Work place: The Engineering Institute of Technology Pty Ltd (EIT), Perth, WA6005, Australia

E-mail: 449971@student.eit.edu.au

Website:

Research Interests: Artificial Intelligence

Biography

Scholtz M. Hermanus was born in Rehoboth, Namibia in 1981. He received his Trade Diploma in Instrumentation in 2005. He later earned an Advanced Diploma in industrial automation from the Engineering Institute of Technology (EIT), Australia, in 2019, followed by a Bachelor of Science in industrial automation from EIT in 2022. In 2024, he completed his Master of Engineering in industrial automation from the same institution in (2024). His major field of study is industrial automation.
He began his career in 2006 at a Uranium Mine, where he gained experience in mining automation and instrumentation. In 2010, he transitioned to a Desalination Plant, working in process control and system optimization.

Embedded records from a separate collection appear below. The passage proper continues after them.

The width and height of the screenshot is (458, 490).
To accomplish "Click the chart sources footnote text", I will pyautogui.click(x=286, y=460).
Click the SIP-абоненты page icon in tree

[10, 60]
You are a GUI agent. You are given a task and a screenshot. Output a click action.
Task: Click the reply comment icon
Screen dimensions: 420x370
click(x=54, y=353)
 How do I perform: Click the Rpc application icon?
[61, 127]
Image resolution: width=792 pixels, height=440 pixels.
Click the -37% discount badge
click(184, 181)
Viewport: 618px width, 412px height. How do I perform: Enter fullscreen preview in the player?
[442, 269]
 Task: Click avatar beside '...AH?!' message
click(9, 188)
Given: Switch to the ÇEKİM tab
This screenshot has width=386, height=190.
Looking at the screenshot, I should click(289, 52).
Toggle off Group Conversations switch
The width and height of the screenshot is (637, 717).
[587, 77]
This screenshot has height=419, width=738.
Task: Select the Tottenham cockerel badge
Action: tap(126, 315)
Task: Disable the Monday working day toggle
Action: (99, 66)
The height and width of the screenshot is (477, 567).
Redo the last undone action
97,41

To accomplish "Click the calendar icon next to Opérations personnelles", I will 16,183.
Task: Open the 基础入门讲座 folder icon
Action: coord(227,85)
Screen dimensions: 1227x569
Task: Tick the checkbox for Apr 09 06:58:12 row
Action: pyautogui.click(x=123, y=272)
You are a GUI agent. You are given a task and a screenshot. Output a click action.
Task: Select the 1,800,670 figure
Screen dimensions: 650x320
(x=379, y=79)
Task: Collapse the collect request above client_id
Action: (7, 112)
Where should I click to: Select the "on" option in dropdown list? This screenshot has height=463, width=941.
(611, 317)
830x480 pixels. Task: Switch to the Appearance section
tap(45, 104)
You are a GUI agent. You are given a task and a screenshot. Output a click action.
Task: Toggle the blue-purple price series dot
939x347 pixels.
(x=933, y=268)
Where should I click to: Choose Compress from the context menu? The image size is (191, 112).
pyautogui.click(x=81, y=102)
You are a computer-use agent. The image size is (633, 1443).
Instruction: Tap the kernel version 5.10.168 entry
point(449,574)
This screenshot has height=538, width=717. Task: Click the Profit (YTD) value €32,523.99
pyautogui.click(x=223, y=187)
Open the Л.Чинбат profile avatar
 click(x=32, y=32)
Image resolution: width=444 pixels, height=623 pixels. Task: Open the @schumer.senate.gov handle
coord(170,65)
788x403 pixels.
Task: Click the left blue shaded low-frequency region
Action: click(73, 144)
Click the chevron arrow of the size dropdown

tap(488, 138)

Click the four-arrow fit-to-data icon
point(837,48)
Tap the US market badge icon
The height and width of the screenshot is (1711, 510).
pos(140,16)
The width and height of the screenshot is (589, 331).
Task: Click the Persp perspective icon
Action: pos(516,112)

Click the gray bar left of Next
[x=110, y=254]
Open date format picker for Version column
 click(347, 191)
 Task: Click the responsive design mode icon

By 2014, he was a Process Control Engineer in the brewing industry, focusing on automation solutions for large-scale production. He later joined Ohorongo Cement as a Senior Automation Technician, overseeing advanced automation in cement manufacturing.
In September 2023, he returned to same Uranium Mine as the Supervisor of System Integration and Instrumentation, and a few months later, he was promoted to Superintendent of the same section. He currently leads automation and instrumentation initiatives, integrating cutting-edge technologies into mining operations. His research interests include artificial intelligence in production environments, particularly in optimizing automation and improving process efficiency.

Author Articles
Improving Boiler Performance Using Machine Learning: A Predictive Approach to Steam Demand Optimization

By Hermanus M. Scholtz Hadi Harb

DOI: https://doi.org/10.5815/ijisa.2025.06.01, Pub. Date: 8 Dec. 2025

This paper explores the application of machine learning to enhance boiler efficiency and cost management at a Uranium Mine in Africa. The current steam control system relies on a feedforward loop, which adjusts based on slurry flow into the leach tank, and a feedback loop, which regulates steam to a setpoint. However, this method is inefficient, as it does not account for slurry temperature variations, leading to unstable control and suboptimal steam usage. To address these limitations, this study applies the Extra Trees algorithm to predict steam demand more accurately. The data-driven approach achieves a 6.6% reduction in steam consumption and a 2% decrease in heavy fuel oil (HFO) usage, resulting in cost savings and improved sustainability. Based on multiple evaluation metrics, the Extra Trees model proved to be the most accurate and consistent algorithm, achieving a 96.67% R-squared score and a Root Mean Square Error (RMSE) of 1131.37 kg, indicating minimal deviation between actual and predicted values. The findings highlight the shortcomings of traditional control strategies under fluctuating conditions and demonstrate how advanced feature engineering enhances predictive accuracy. By integrating machine learning into operational workflows, this research provides actionable insights to improve boiler performance, process stability, and overall efficiency.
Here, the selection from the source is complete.